A Associação Mutualista Montepio Geral continua a ser tutelada pelo Ministério do Trabalho e da Segurança Social, que poderá dar a indicação, nem que seja informal, para que Tomás Correia saia da liderança ou que sejam convocadas eleições antecipadas


A permanência de Tomás Correia à frente da liderança da Associação Mutualista Montepio Geral (ANMG) depende de uma decisão política, apurou o i junto de várias fontes do setor. A explicação é simples: apesar de já ter entrado em vigor o novo código das mutualistas, o ministério do Trabalho e da Segurança Social continua a tutelar a entidade. O i sabe que Tomás Correia está nas mãos de Vieira da Silva, que “informalmente poderá dar a orientação de que este pode não continuar no seu cargo”, de modo a fechar estas polémicas em torno da associação antes das próximas eleições para que o tema não entre na agenda política.

Ainda na sexta-feira, a Autoridade de Seguros e Fundos de Pensões (ASF) admitiu que ainda não podia pronunciar-se sobre a sua idoneidade, uma vez que continua sem a pasta de supervisão da Mutualista.

O responsável pelo regulador dos seguros explicou também que só após o período de convergência, que pode demorar até 12 anos, da mutualista com o setor segurador é que caberá à ASF essa competência. Uma interpretação que vai ao encontro do que tem sido dito pelo presidente da Mutualista. “Durante o período de transição não cabe à ASF fazer essa avaliação”, revelou na sua tomada de posse.
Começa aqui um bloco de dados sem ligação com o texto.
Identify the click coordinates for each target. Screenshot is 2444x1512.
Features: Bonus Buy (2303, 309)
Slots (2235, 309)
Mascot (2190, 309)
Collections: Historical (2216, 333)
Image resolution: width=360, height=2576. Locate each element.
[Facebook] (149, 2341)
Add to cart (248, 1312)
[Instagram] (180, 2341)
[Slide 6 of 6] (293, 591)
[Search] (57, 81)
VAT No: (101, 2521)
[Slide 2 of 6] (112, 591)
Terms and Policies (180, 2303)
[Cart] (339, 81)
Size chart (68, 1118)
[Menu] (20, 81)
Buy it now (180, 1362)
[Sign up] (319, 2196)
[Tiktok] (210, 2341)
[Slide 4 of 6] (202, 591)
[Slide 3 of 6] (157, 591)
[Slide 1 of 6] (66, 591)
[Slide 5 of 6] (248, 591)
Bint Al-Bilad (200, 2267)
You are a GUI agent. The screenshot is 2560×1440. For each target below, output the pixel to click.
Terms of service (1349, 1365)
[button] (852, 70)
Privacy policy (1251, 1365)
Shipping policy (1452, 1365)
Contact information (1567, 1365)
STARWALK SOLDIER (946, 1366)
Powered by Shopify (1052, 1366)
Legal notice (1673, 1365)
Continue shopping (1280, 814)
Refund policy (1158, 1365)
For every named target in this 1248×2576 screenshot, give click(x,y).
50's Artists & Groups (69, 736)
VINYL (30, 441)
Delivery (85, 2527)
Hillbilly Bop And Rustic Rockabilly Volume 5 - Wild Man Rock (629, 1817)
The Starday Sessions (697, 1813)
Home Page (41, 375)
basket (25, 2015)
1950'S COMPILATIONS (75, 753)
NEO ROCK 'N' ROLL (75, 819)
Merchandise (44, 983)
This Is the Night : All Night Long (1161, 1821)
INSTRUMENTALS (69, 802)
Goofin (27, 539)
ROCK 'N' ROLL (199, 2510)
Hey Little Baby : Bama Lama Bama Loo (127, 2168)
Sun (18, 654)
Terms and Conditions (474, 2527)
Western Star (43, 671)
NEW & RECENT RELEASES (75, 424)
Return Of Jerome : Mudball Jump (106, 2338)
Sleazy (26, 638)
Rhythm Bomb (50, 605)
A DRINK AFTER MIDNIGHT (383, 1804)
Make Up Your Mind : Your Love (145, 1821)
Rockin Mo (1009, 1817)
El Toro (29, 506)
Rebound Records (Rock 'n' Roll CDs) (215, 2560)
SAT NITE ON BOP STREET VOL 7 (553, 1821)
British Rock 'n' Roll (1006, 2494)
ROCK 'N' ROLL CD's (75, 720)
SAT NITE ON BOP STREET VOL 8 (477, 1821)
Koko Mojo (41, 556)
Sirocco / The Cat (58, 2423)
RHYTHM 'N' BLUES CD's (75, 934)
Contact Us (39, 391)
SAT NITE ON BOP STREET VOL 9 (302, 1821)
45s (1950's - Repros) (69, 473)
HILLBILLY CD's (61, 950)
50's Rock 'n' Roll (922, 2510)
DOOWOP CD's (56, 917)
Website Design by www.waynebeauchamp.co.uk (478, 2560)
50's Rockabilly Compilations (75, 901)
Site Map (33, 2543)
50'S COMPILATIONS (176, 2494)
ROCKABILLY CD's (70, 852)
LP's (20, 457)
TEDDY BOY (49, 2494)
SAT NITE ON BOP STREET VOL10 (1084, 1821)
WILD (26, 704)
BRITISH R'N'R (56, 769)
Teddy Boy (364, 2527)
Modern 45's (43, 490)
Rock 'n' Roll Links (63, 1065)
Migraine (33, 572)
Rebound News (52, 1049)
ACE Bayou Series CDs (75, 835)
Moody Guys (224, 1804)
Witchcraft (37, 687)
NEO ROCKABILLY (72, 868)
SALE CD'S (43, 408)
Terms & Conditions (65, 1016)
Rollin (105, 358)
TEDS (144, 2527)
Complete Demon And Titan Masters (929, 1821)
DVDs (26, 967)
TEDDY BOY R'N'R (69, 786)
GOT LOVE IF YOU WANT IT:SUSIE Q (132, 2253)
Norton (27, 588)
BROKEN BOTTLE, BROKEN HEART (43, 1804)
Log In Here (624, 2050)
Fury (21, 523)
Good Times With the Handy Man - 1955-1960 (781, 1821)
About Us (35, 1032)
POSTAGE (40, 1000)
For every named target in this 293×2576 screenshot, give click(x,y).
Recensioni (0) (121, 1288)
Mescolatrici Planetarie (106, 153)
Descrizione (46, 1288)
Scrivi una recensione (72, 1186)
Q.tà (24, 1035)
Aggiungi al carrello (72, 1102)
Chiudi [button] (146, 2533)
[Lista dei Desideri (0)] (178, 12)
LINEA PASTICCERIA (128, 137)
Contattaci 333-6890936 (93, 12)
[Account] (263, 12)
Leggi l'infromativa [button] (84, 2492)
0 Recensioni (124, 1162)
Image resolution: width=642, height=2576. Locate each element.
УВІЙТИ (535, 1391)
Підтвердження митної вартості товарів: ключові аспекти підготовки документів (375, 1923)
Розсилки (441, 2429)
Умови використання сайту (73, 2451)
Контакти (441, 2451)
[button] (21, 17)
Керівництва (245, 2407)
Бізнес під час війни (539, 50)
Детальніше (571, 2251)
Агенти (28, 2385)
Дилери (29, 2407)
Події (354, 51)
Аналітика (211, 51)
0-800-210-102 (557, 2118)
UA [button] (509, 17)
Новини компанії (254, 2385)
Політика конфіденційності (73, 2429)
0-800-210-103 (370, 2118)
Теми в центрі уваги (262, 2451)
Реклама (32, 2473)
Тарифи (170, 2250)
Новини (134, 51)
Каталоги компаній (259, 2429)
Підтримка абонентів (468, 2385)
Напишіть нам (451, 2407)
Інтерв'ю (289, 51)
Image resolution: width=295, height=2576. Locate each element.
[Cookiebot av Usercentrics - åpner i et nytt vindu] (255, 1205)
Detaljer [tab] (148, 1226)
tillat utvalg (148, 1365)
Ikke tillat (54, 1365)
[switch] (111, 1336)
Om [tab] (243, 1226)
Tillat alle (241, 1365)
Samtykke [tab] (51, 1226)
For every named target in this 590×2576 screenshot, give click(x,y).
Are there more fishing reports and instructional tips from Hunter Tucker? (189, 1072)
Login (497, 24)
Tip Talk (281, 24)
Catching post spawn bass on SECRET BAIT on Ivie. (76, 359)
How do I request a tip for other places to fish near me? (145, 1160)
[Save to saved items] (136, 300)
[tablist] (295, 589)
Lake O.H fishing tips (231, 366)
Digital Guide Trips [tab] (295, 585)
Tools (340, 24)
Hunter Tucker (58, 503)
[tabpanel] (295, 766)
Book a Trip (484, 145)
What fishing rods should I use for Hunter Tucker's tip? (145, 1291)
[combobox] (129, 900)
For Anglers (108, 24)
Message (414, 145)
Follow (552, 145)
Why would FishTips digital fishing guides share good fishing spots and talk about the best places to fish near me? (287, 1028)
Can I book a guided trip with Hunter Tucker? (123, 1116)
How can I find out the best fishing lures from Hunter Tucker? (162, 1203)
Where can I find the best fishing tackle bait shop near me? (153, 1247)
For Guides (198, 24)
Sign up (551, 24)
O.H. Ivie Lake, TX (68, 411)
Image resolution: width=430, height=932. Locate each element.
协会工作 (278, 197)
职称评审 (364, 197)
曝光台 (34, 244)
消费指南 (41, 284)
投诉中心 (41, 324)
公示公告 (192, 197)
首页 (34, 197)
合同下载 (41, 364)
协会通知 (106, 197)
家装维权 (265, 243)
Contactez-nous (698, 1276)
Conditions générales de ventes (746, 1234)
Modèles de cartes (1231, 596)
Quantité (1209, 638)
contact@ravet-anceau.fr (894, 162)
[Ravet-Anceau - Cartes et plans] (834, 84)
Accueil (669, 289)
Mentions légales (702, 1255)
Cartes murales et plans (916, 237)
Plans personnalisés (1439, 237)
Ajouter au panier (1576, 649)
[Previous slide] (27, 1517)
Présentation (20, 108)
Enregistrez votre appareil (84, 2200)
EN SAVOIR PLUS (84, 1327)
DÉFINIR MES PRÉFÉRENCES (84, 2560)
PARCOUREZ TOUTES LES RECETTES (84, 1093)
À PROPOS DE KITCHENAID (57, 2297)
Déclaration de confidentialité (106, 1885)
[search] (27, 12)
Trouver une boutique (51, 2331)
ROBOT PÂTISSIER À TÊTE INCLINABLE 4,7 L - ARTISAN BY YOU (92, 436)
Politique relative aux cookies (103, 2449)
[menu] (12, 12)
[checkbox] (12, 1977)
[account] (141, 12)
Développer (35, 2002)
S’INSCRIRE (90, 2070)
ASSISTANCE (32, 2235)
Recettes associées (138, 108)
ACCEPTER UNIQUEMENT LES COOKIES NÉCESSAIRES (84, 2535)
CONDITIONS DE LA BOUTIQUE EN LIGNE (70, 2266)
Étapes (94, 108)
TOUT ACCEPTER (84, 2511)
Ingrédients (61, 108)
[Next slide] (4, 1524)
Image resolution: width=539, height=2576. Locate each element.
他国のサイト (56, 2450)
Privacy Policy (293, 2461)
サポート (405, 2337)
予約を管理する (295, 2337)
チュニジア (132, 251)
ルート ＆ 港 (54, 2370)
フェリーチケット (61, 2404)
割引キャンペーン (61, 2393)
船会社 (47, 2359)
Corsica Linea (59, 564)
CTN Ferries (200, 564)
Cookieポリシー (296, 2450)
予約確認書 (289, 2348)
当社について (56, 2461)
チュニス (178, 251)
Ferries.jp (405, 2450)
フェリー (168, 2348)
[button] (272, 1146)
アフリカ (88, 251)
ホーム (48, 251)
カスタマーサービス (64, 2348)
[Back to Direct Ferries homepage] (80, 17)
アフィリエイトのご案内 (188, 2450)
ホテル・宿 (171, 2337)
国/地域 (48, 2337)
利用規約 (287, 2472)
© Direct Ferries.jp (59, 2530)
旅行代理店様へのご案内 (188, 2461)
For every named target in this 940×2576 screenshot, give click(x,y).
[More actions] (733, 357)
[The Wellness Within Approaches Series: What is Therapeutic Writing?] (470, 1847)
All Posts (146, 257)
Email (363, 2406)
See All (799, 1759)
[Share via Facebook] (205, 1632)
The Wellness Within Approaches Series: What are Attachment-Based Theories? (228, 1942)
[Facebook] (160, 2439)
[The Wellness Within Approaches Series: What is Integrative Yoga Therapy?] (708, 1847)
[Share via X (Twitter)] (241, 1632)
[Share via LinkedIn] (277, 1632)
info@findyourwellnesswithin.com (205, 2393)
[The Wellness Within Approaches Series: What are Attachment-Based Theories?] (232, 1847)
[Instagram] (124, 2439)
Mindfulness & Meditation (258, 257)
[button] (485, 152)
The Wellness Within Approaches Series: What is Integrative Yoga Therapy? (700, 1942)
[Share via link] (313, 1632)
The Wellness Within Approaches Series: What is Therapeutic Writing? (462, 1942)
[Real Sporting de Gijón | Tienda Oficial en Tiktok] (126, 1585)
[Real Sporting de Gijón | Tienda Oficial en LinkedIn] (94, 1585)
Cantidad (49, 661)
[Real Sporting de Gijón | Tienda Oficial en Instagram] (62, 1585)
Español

Uma garantia que foi afastada pelo governo, ao afirmar que caberá à Autoridade de Seguros cumprir essa tarefa. Ainda assim, deixa a porta aberta para o facto Executivo continuar a ser responsável pela área da segurança social. “Nos termos do novo código das Associações Mutualistas (CAM), aprovado pelo Decreto-Lei n.º 59/2018, de 2 de agosto, e em particular após a emissão do Despacho n.º 11392-A/2018, a Autoridade de Supervisão de Seguros e Fundos de Pensões passou a dispor de poderes relativamente à AMMG, sem prejuízo das competências do membro do governo responsável pela área da segurança social”, disse o ministério do Trabalho e das Finanças, em comunicado conjunto, acrescentado ainda que “estas disposições incluem a análise sobre matéria da idoneidade dos membros dos órgãos de administração das associações mutualistas abrangidas pelo regime transitório de supervisão previsto no CAM”.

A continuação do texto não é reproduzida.